The council, under the jurisdiction of the Nuclear Regulation Authority, comprises experts working at medical institutions or universities.
The matters taken up for discussion by the council had previously been limited to inquiries submitted by government ministries or agencies. As radiation measures have gained importance, the council’s functions were strengthened with the revision of a related law in April, enabling the council to conduct investigations and make proposals based on its own judgment. Now with five additional members, the council has become a 13-member entity, and related research budgets have been allocated.
Rebuilding a legal structure is a task at hand for the council.

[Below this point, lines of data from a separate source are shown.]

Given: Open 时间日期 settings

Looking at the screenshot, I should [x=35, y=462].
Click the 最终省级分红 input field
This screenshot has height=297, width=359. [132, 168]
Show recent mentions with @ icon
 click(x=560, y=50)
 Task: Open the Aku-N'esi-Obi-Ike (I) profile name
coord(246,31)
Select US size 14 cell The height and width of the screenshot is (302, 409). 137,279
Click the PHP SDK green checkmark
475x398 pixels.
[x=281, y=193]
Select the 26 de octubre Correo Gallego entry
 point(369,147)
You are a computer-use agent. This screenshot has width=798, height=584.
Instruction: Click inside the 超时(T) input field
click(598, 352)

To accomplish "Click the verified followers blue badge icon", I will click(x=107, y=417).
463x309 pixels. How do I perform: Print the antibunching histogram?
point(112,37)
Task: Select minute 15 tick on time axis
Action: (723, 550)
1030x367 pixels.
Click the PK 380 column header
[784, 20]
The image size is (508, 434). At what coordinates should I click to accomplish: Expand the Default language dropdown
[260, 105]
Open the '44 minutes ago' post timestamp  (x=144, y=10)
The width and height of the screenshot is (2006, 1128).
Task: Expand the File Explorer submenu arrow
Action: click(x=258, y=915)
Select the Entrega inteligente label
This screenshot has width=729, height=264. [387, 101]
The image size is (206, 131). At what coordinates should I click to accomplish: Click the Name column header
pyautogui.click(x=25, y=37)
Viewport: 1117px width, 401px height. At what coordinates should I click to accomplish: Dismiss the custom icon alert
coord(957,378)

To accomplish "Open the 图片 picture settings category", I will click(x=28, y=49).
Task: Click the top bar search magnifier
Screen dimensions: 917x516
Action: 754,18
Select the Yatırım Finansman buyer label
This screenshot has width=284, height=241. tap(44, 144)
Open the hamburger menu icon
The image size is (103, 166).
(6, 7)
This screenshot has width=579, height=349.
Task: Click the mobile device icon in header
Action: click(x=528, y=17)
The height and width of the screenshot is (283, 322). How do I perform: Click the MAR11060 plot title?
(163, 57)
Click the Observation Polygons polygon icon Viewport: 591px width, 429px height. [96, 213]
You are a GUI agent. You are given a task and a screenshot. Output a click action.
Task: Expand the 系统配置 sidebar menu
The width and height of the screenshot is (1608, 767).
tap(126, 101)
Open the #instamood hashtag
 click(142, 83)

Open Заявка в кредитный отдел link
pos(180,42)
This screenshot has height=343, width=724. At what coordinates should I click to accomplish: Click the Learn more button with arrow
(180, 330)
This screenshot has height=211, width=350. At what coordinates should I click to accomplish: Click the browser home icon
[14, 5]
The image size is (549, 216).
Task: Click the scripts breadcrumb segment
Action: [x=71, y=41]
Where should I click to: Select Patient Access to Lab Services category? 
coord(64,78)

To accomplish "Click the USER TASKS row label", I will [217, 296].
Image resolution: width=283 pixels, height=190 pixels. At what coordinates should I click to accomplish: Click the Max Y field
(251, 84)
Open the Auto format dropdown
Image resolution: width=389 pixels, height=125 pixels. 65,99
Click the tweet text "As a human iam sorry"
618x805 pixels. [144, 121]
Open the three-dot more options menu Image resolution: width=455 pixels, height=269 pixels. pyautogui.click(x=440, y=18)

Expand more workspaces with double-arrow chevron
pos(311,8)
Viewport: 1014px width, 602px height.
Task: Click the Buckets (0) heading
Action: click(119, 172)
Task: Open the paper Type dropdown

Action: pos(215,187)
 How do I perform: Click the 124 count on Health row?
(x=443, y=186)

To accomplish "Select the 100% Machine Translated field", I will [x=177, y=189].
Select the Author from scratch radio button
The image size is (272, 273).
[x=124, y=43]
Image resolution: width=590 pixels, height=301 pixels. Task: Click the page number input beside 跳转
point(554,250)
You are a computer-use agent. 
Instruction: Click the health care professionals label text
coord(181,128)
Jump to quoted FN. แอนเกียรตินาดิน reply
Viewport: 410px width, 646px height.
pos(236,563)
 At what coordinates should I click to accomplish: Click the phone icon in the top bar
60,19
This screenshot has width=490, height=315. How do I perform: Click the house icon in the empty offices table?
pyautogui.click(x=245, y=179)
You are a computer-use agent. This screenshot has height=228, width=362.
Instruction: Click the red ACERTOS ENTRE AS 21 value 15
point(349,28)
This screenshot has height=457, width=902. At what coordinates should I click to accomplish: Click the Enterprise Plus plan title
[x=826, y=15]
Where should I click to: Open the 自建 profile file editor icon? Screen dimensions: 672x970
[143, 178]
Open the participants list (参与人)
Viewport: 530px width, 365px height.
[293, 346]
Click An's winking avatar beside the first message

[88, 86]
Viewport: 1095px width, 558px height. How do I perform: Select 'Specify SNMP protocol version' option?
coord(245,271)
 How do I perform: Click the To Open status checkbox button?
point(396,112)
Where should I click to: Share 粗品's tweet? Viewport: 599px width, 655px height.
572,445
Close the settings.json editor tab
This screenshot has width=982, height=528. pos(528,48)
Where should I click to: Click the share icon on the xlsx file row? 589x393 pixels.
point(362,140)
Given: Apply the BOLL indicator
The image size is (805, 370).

After the accident, ministries and agencies concerned developed a number of laws and regulations. The government’s headquarters has set a radiation standard by which residents must evacuate from a place where 20 or more millisieverts are gauged in a year. The Health, Labor and Welfare Ministry has set standards for levels of radioactive cesium in food products, while the Environment Ministry has set standards for decontaminated waste.
As all of these standards were set by the ministries and agencies concerned on their own, the safety levels are difficult to understand for ordinary citizens.
The standard of 20 millisieverts for evacuation orders was adopted by the administration led by the then Democratic Party of Japan based on the opinions of the International Commission on Radiological Protection (ICRP) and others. It is in line with international standards, but there are some who have misgivings about it.
Reflect reality in law
The standard limits for radioactive substances in food products are far lower than those adopted overseas. While the United States allows 1,200 becquerels of radioactive cesium per kilogram of drinking water, the permissible level is 10 becquerels in Japan.
The standard limits for radioactive substances in general foods other than drinking water and the like are calculated on the presumption that 50 percent of the general foods eaten by Japanese people are contaminated with radioactive substances. Given the current situation, in which food contamination has rarely been detected, the standard limits are out of tune with the reality.
Regarding these standards, the Environment Ministry has compiled “uniform, basic data,” which have been widely circulated in pamphlets and via the internet. It also presents information saying that radiation exposure of less than 100 millisieverts does not pose a significant cancer risk. But disaster-hit areas and the like remain in the grip of the “1-millisievert curse.”
From now, the council plans to scrutinize the ICRP’s latest recommendations on radiation protection and safety measures, and have them reflected in related laws.
Laws and regulations should be created to reflect the real situation of the areas concerned, including the fact that there has been a steady decline in the amount of radiation.
In a speech advocating the phase-out of nuclear power generation in his country, South Korean President Moon Jae In said that 1,368 people died in the accident at the Fukushima nuclear power plant, and that it is impossible to even grasp the number of deaths or how many have developed cancer due to the impact of radiation. On what basis did Moon say this?
The World Health Organization and other bodies have presented a view that there is a low possibility of confirming the health impacts from radiation. In order to wipe out harmful misconceptions, the council must communicate reliable information both inside and outside the country.